Boohoo has received backing from proxy advisers in its boardroom disagreement with Frasers Group.
- Advisers Glass Lewis and ISS advise shareholders to oppose Mike Ashley’s board appointments.
- Concerns raised about potential conflicts of interest and governance issues with Frasers Group.
- Boohoo’s performance struggles amid competition from fast-fashion brands Shein and Temu.
- Frasers Group’s declining sales and profit outlook could affect its bid for control.
Boohoo has been supported by proxy advisers Glass Lewis and ISS in urging its shareholders to vote against the proposed board appointments by Frasers Group, set for discussion at the upcoming general meeting on 20 December. This advice was formalised on 12 December, underscoring Boohoo’s strategic stance against the resolutions put forth by Frasers.

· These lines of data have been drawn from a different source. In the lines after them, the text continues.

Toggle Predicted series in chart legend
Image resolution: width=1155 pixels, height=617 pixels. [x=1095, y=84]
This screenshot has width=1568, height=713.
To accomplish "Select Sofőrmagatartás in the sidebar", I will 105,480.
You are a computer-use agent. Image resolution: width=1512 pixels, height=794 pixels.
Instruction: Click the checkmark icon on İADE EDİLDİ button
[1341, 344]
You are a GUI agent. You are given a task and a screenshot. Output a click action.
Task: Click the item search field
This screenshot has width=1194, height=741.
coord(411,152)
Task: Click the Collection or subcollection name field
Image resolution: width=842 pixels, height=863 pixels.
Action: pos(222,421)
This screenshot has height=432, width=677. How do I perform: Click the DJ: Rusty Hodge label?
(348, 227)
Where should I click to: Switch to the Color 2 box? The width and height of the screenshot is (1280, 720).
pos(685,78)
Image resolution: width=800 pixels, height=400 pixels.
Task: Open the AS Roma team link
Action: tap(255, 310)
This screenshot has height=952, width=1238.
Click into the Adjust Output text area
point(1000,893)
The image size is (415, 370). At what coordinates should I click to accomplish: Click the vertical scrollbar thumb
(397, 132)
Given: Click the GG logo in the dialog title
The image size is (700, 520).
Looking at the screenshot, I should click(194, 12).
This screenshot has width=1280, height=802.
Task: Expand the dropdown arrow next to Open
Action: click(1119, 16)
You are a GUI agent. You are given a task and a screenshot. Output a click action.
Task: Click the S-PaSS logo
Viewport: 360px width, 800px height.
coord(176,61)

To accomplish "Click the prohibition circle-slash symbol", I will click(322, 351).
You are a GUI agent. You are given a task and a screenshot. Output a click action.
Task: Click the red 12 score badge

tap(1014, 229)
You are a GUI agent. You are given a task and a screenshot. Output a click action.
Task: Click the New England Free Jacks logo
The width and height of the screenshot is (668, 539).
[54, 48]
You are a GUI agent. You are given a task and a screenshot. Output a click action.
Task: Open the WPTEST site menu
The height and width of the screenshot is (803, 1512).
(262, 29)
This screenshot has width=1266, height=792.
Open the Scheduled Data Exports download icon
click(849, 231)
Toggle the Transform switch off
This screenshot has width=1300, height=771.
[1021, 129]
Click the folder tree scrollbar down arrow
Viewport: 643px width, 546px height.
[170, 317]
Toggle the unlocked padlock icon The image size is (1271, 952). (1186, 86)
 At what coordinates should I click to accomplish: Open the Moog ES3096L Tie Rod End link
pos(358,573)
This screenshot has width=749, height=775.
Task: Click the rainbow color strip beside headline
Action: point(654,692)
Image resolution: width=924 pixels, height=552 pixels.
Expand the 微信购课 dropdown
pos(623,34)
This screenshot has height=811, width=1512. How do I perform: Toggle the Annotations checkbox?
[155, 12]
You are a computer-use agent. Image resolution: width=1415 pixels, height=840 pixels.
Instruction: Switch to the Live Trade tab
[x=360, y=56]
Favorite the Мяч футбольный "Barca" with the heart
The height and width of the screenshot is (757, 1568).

Glass Lewis raised significant concerns about potential conflicts of interest that could arise should Mike Ashley be appointed to Boohoo’s board, stating that this move could potentially undermine shareholder interests without adequate governance structures in place. The advisor further questioned Frasers Group’s intentions, given their refusal to address these issues directly.
Tim Morris, the chairman of Boohoo Group, formally welcomed Glass Lewis’s recommendation, emphasising the necessity of protecting Boohoo’s independence and aligning board decisions with the best interests of all shareholders. This aligns with CEO Dan Finley’s commitment to maintaining strategic focus and enhancing shareholder value during the company’s ongoing business review.
Boohoo has faced formidable challenges in maintaining its market position due to intensifying competition from fast-fashion giants like Shein and Temu, which sell extremely low-priced apparel globally. Recent financial disclosures highlight a 15% drop in revenue and a 10.5% decrease in adjusted operating profit, with a significant increase in net debt exceeding £100 million.
Simultaneously, Frasers Group, which is attempting to exert control over Boohoo, has been experiencing its own setbacks. Recently, Frasers adjusted its profit expectations for the year downwards to between £550 million and £600 million, exacerbated by a 33% decrease in pre-tax profit to £207.2 million and an 8% drop in sales during the first half of the year.
The backing of Boohoo by proxy advisers highlights the complexities in managing shareholder interests amid industry challenges.